One of the objectives of our research is to understand the mechanisms that are at the origin of the biodiversity. New Caledonia is very rich in marine organisms, but what are the mechanisms that generate that diversity? We approach the issue with a genetics angle, studying the connectivity level, for different organisms, between geographically isolated areas.
For example, New Caledonia is located on the Norfolk Ridge. South of the island, a chain of seamounts exhibits a high biodiversity, now well studied. The New Hebrides and the Loyauté chains are located near this Norfolk Ridge. What is the connectivity level between the populations that inhabit these different chains and, within each, between the different seamounts? Are the populations of the oceanic slope of Grande Terre connected to the seamount populations?

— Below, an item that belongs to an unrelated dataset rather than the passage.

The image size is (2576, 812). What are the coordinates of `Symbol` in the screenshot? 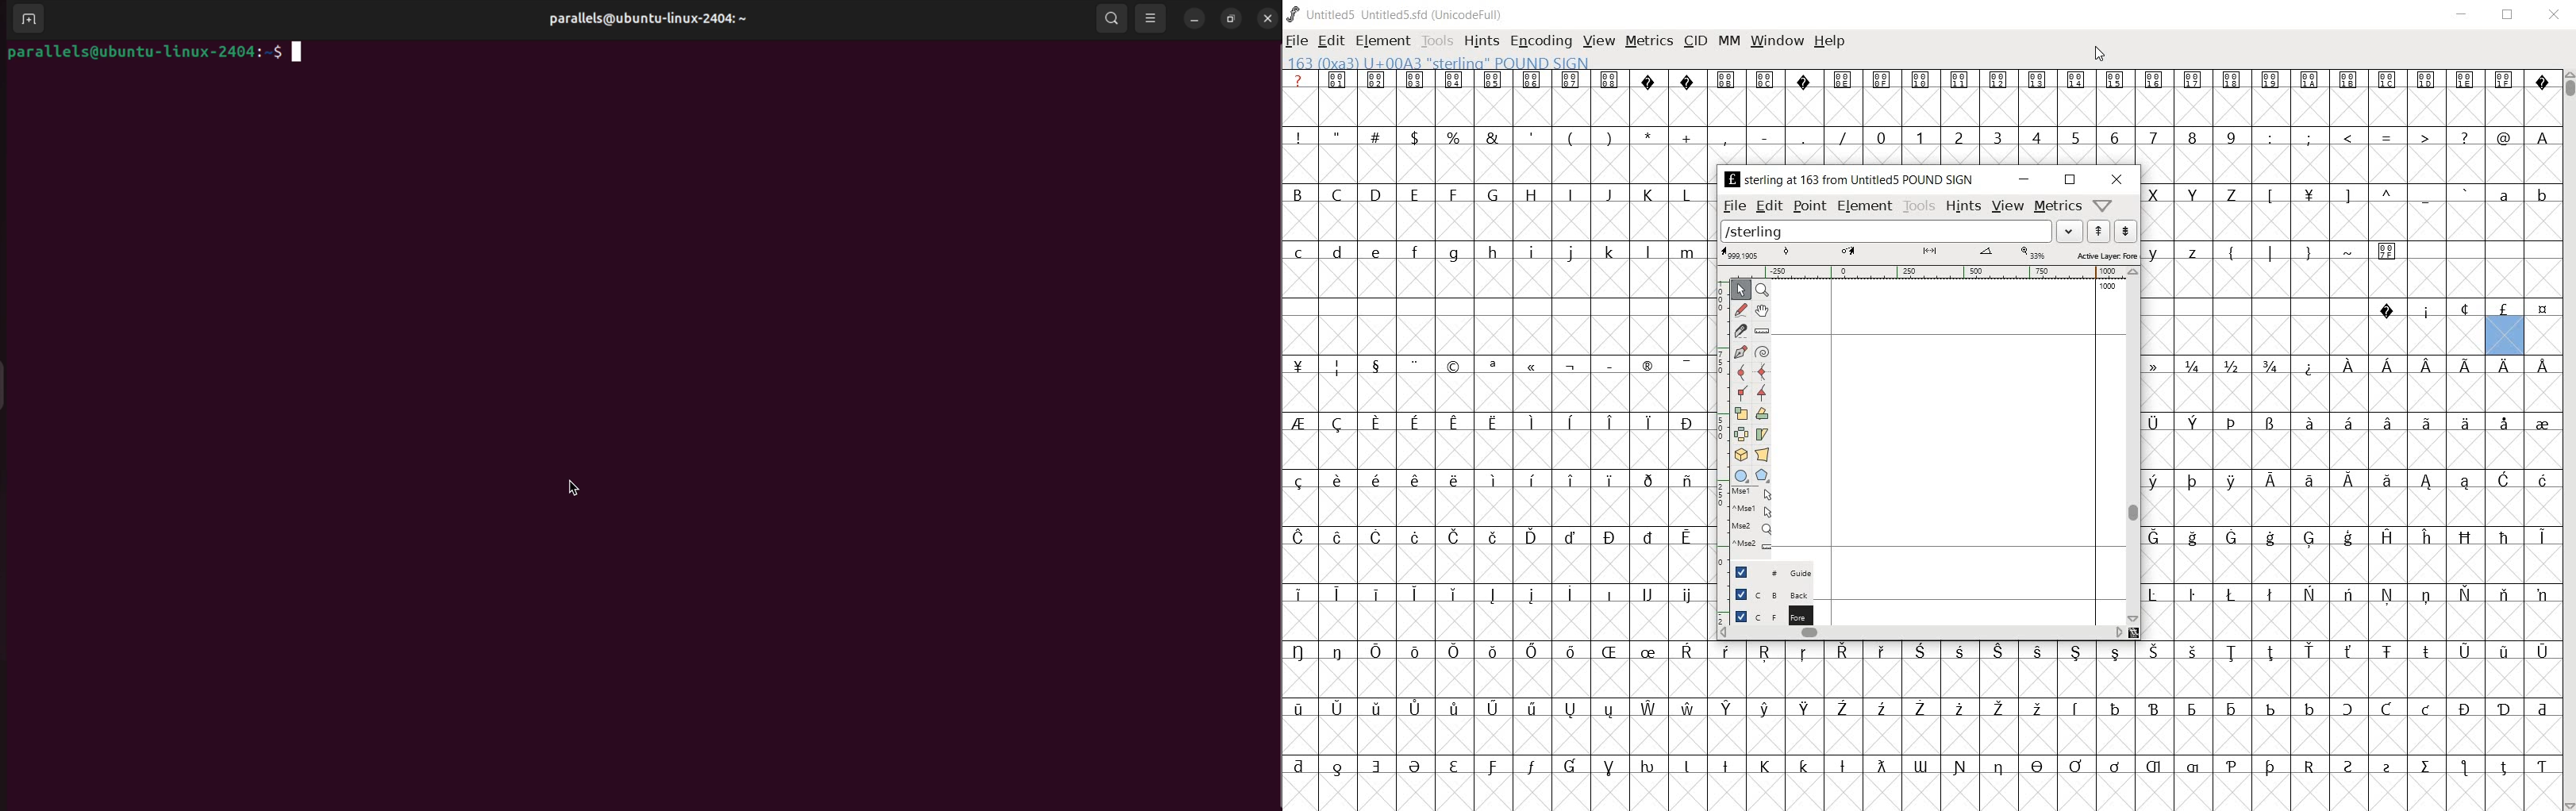 It's located at (2232, 652).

To answer these questions, we use taxa that are species-rich and are collected in large numbers. These model systems", with diverse evolutionary histories and reproductive strategies, are used to study the diversity of animals from deep-sea benthic ecosystems. To that end, several species of fish, gastropod mollusks, galatheid squat-lobsters, and gorgonians are the subjects of in-depth studies.

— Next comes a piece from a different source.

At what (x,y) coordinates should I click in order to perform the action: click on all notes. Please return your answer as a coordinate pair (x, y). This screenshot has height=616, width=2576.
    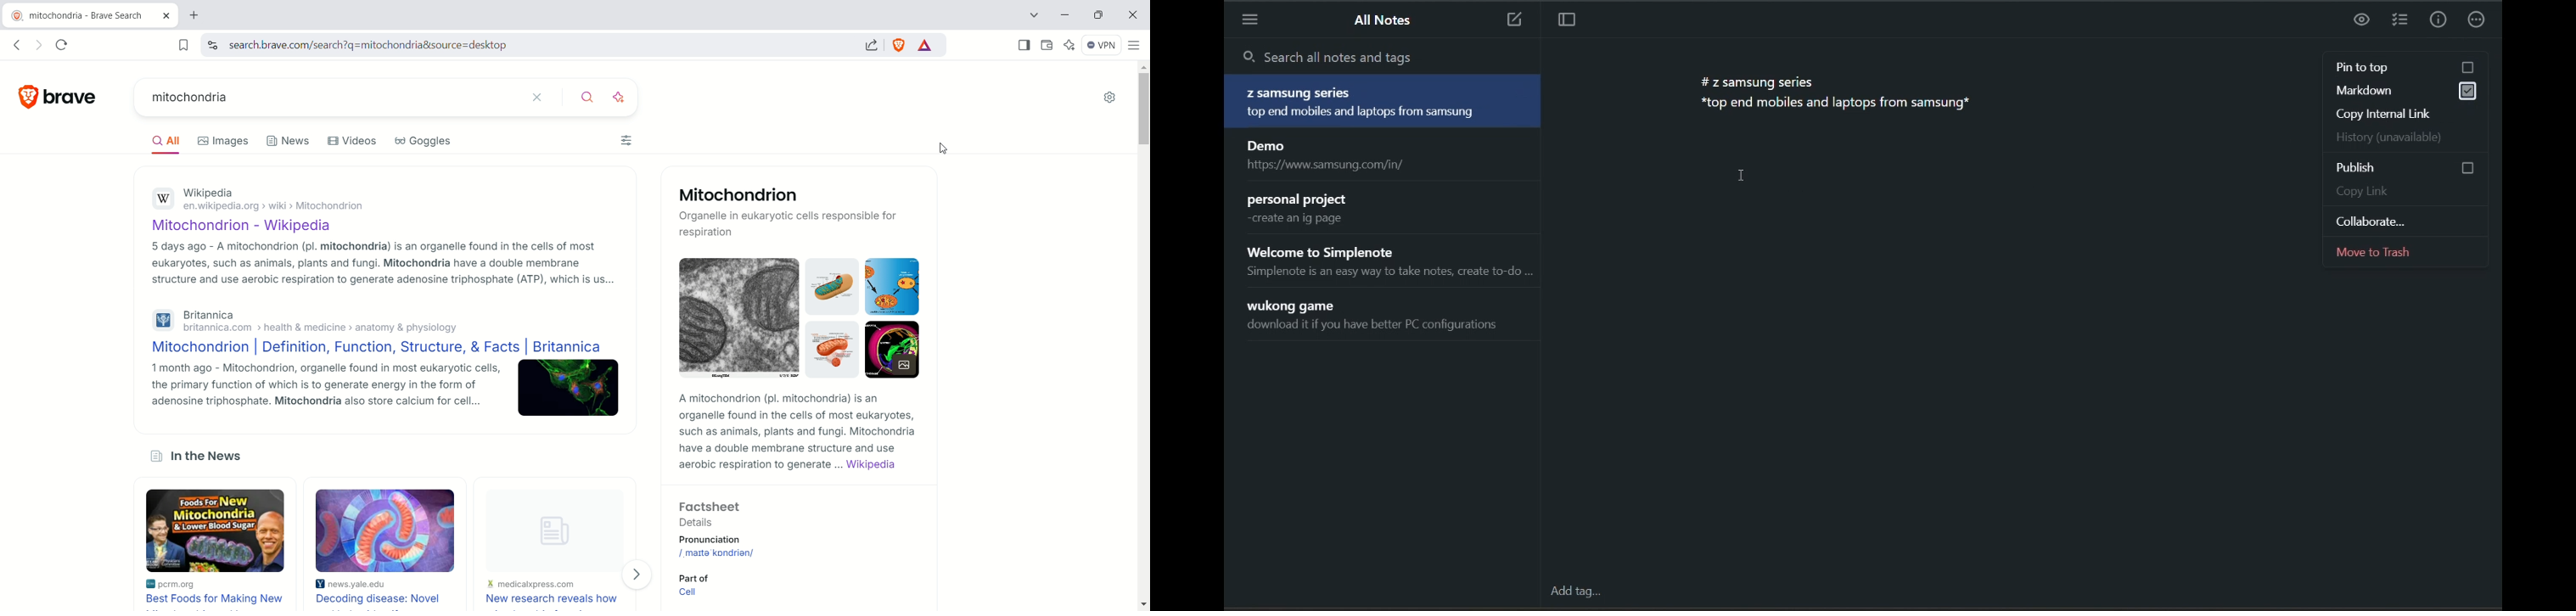
    Looking at the image, I should click on (1387, 22).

For example, gorgonians of the genus Chrysogorgia are very abundant and diversified, with about sixty species currently described in the world. New Caledonia alone harbours 15 of these species, a greater number than in Western Atlantic! The samples collected during the Exbodi cruise complement lots from the TERRASSE cruise (2008). These data will complement our knowledge in the regional biogeography, and will allow the study of the connectivity of the populations at the scale of the New Caledonian EEZ.
All the results of the Tropical Deep Sea Benthos program, a joint endeavor by IRD and MNHN, as well as the connectivity studies, can be used by the Marine Protected Area Agency to set up proper conservation strategies.